>>>
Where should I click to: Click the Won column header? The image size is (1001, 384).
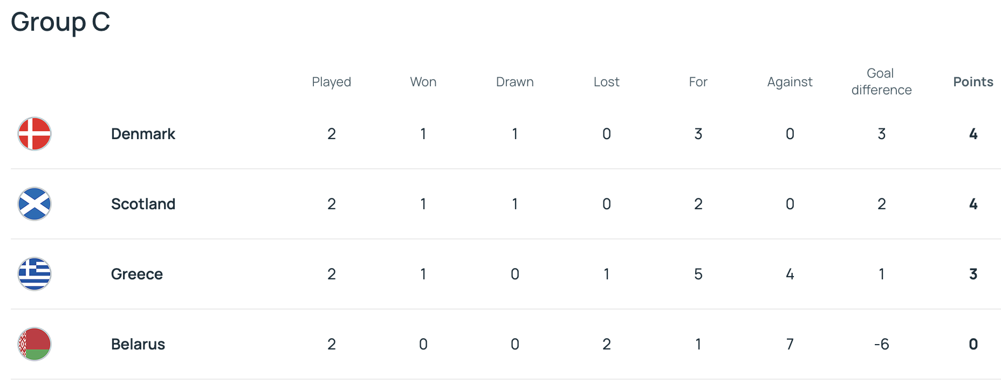click(423, 82)
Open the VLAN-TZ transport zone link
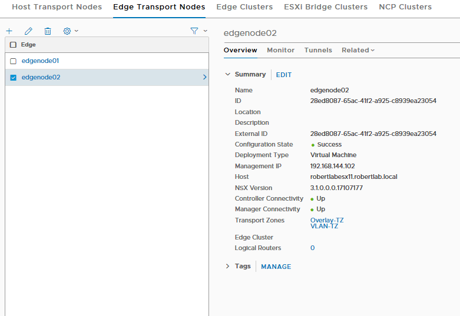Screen dimensions: 460x316 324,227
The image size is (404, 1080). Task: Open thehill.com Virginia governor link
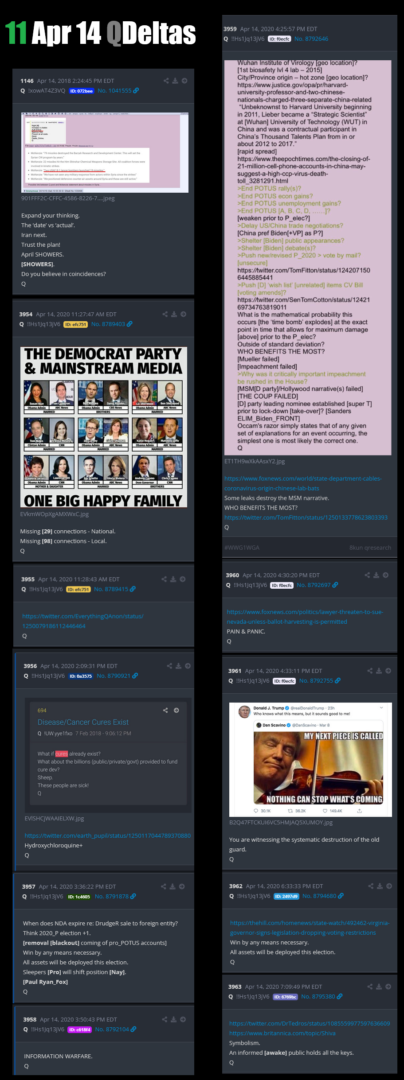click(x=310, y=928)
<<<
■ What to work on
Set down the records exactly, without the pictures.

■ Result of the task
Where should I click to: Click the Won column header? The image size is (1001, 384).
click(423, 82)
Open the VLAN-TZ transport zone link
Screen dimensions: 460x316 324,227
The image size is (404, 1080). Task: Open thehill.com Virginia governor link
click(x=310, y=928)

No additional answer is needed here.